Midi/Minuit : L’histoire de l’EP se conclue avec le morceau « Dounia ». C’est ça l’idée au final, que si tu restes dans la rue, ça se terminera forcément mal pour toi ?
Niaks : Bien sûr, on échappe pas à la fatalité. On sait comment ça se passe dehors, on l’a vu, et c’est pour ça qu’on essaye de se réinsérer autrement, par la musique, le commerce… Y a pas que les braquos et la drogue. Aucune cité n’a de barreaux comme disait Booba. Ça sert à rien de se victimiser.
Tout ce qui m’arrive actuellement, c’est sorti de ma tête, et c’est en train de payer petit à petit, l’épicerie comme la musique. Mon épicerie j’ai commencé avec un employé, puis deux, maintenant j’en ai sept, et Incha’Allah j’en aurais encore plus.

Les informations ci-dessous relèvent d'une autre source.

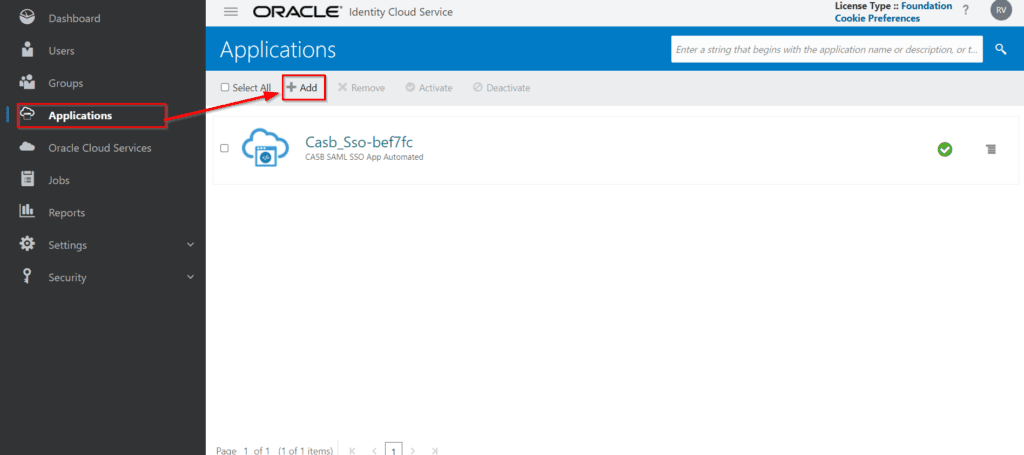Viewport: 1024px width, 455px height.
Task: Click the help question mark icon
Action: tap(965, 10)
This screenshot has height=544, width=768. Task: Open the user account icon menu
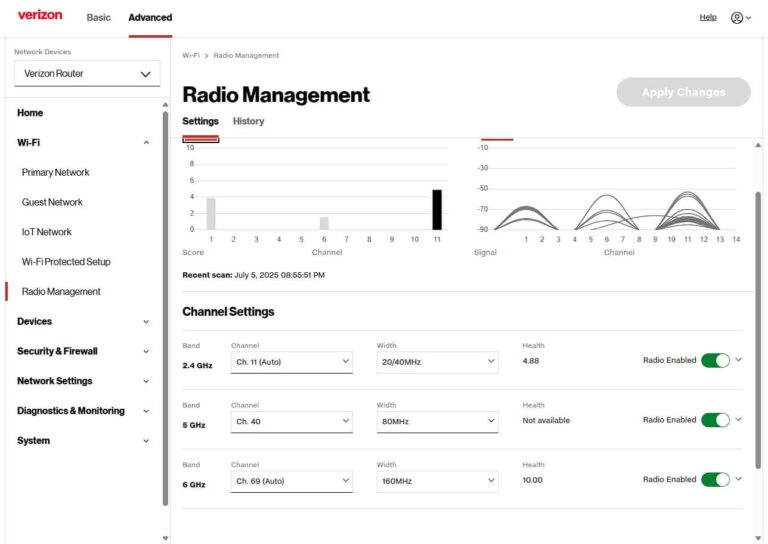pos(741,18)
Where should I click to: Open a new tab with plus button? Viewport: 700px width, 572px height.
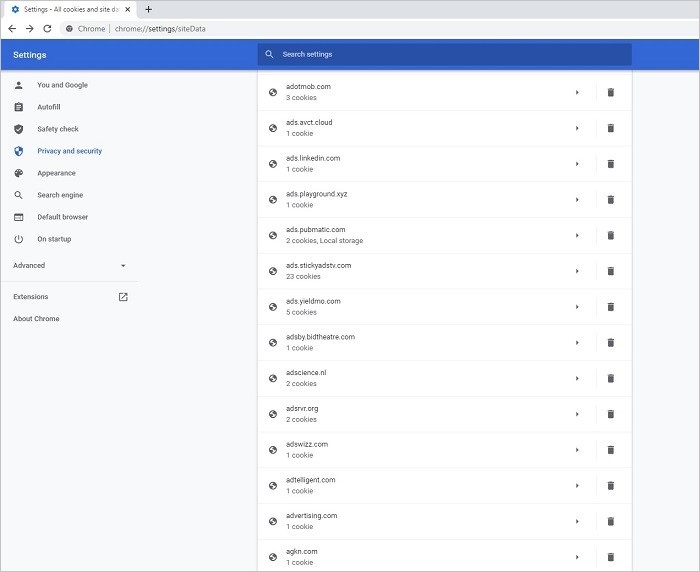pos(149,9)
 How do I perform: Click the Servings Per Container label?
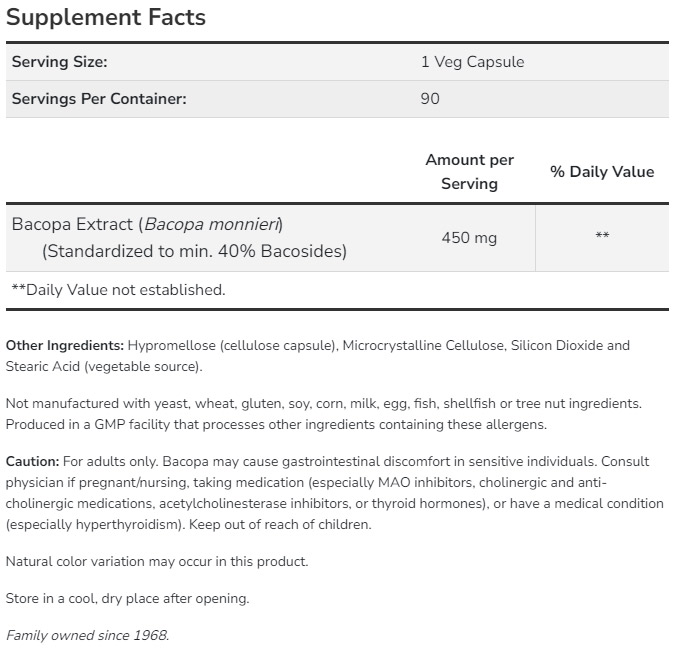[99, 99]
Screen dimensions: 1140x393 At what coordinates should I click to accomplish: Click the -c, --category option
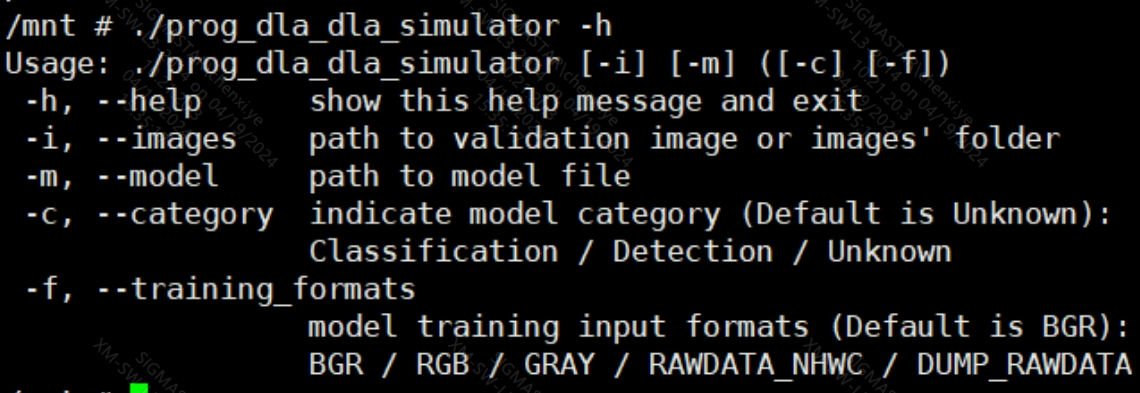tap(149, 215)
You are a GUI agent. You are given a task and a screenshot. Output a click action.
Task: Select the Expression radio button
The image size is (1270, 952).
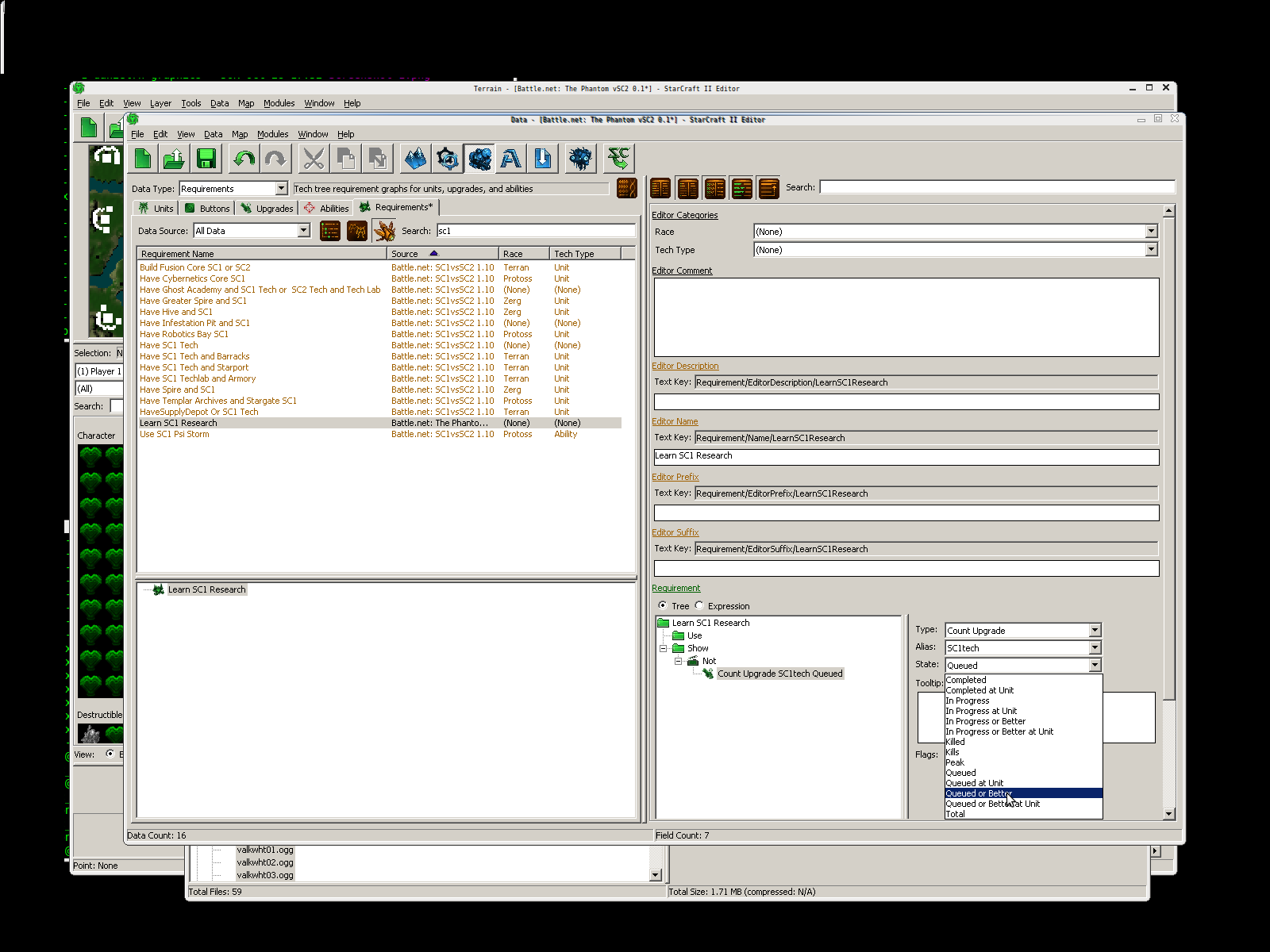[x=699, y=606]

Midi/Minuit : Pour parler plus généralement, on comprend dans l’album, et tu le dis, que tu ne te considères pas comme un rappeur. Tu te considères comme quoi alors ?
Niaks : Comme un débrouillard, un entrepreneur, un mec qui veut s’en sortir, qui a la dalle et qui est passionné de musique. C’est comme si un ancien braqueur qui a grandi là-dedans avait un don pour le football. Entre ses conneries il fait des matchs et il réussit à percer.

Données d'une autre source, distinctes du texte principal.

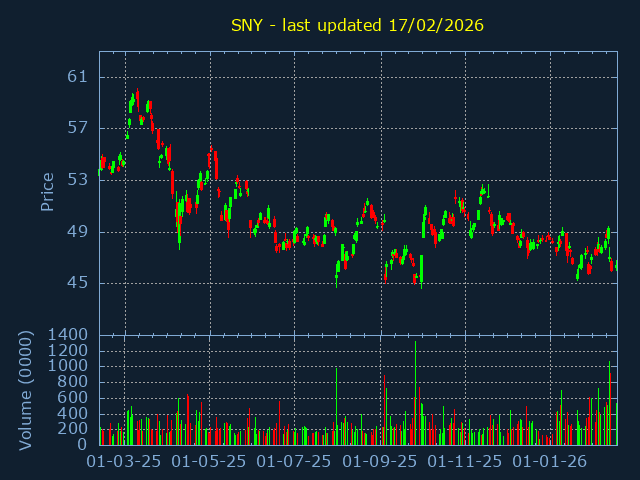Select the 01-11-25 date label

click(x=465, y=462)
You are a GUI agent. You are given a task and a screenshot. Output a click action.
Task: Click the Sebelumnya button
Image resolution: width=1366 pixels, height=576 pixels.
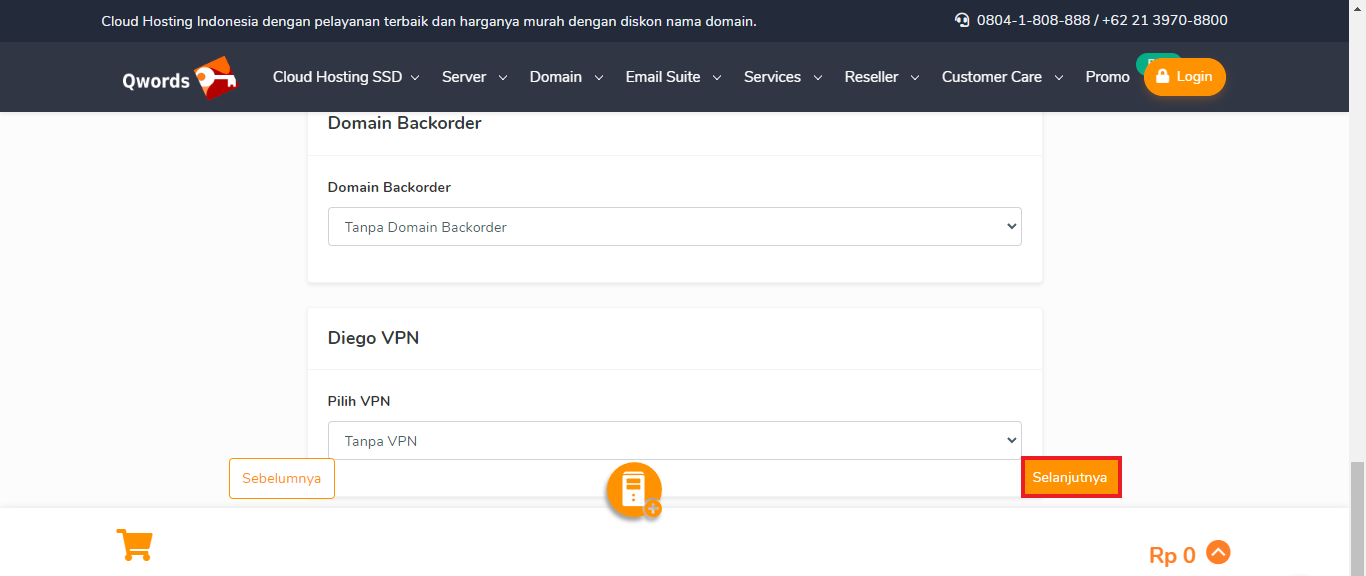282,479
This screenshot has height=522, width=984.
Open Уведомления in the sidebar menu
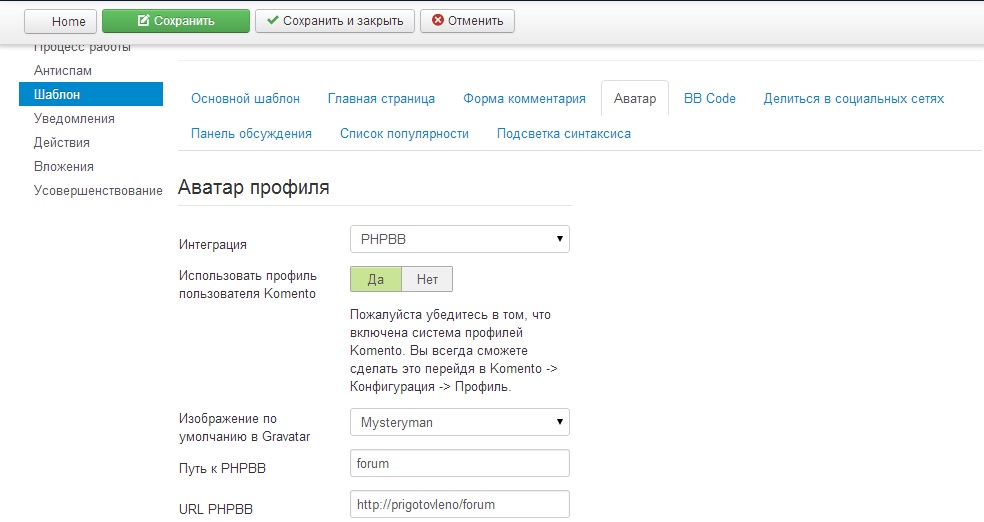point(74,119)
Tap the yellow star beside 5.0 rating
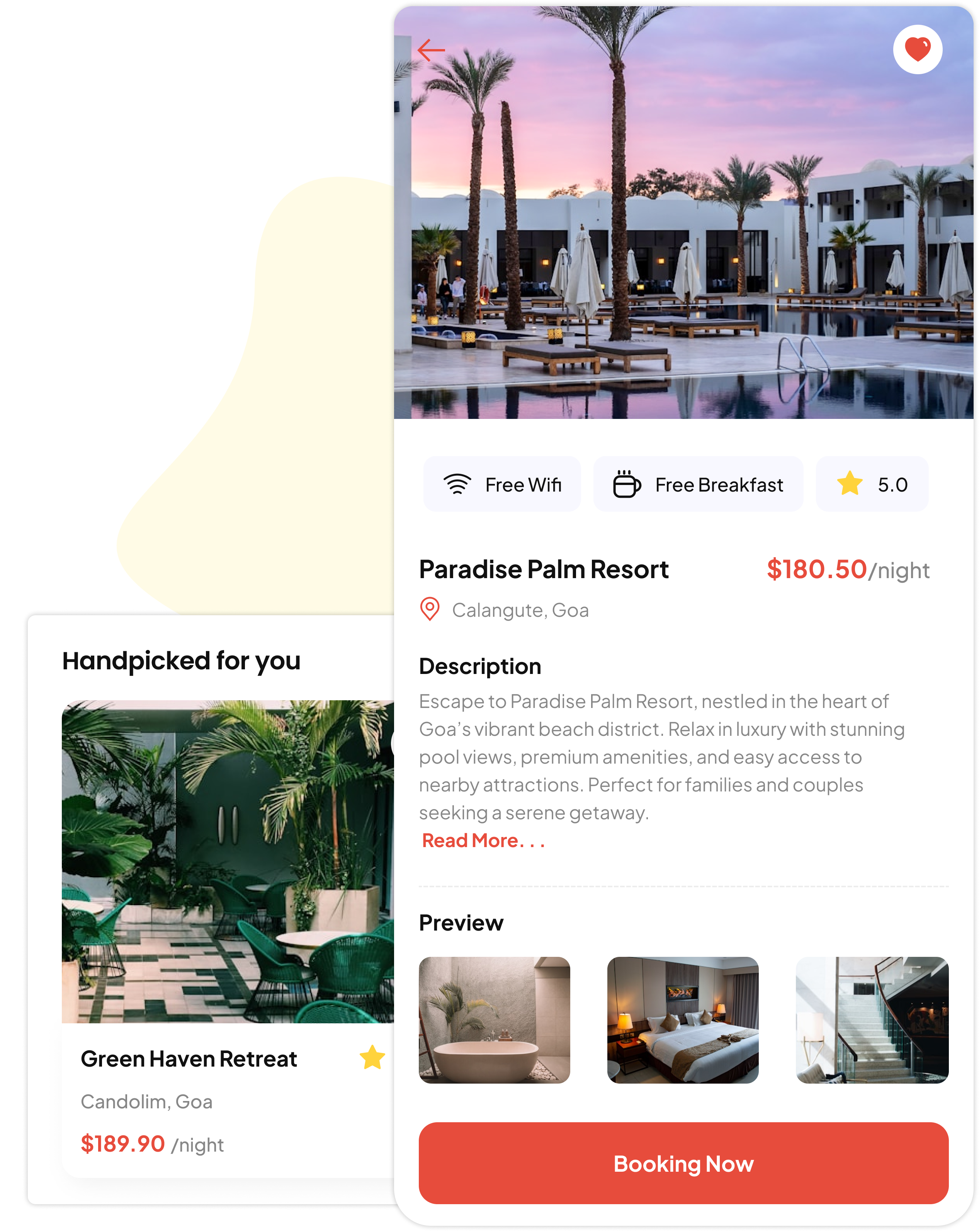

C’est déjà arrivé en plus, y a des gars qui sont sortis de la rue grâce au foot. Y en a aussi qui ont gâché leur carrière à cause de la rue, et moi je veux pas qu’elle me gâche tout. Ça a déjà gâché assez de choses, j’ai perdu beaucoup d’amis et de frérots, c’est pour ça qu’on la glorifie pas la rue. On glorifie que Dieu, et on souhaite la réussite à tout le monde.
Midi/Minuit : Le rap et la musique en général, est-ce-que ça t’apaise ?

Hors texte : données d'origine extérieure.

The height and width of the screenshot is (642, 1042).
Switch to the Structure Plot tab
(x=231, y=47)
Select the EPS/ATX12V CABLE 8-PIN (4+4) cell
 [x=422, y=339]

Niaks : Oui, ça apaise, ça passe le temps, ça fait aussi réfléchir. C’est pour ça que la musique c’est quelque chose dans lequel il faut pas jouer. Il y a beaucoup de monde qui nous écoute, des enfants, des personnes fragiles mentalement, et par ma musique je peux faire dériver ces personnes comme je peux les « guider » Kery James et Rohff auparavant c’étaient les grands frères spirituels de certaines personnes. De notre génération, il y a peu de rappeurs comme ça, alors que c’est important.
Midi/Minuit : En terme de musique, quelles sont tes influences ? Et qu’est-ce-que tu écoutes en ce moment ?
Niaks : Je suis vraiment à l’ancienne, j’écoute beaucoup de Rohff, Booba, Salif, la Mafia K’1 Fry, Rim’K. Actuellement j’écoute un peu de tout, j’écoute beaucoup de rap hollandais, j’aime bien leurs flows, l’impact de leurs mots. Même si je les comprends pas toujours, je sais que c’est quelque chose de fort qu’ils disent, et ça se confirme quand je vais vérifier sur Google Traduction.
En vrai j’écoute pas que du rap hardcore, mais essentiellement c’est ça. C’est ma couleur, et je privilégie toujours les artistes authentiques et crédibles, ceux qui ont une bonne mentalité dans leurs messages et leurs textes.
Midi/Minuit : C’est le rap que tu essayes de proposer du coup ?
Niaks : C’est le rap que j’essaye de proposer oui, parce que c’est automatique pour moi, c’est ma façon d’être. Quand j’écris un texte, je deviens pas quelqu’un d’autre, je suis le même dehors et en studio. C’est très important pour moi.
Midi/Minuit : Pour conclure, comment est-ce-que tu donnerais envie à nos lecteurs d’écouter « Commission rogatoire » ?
Niaks : Si c’est un mec qui se cherche, qu’il écoute. Si c’est un mec qui entre dans la période où il fait ses conneries, qu’il se cherche encore un peu, écoute. Comme ça tu sauras la suite, ce qui t’attend si tu continues tes bêtises. Si c’est quelqu’un qui a la tête sur les épaules et qui a déjà fait des trucs, qu’il aime la crédibilité, l’authenticité, les messages positifs et le rap engagé, il va respecter le travail que j’ai fourni.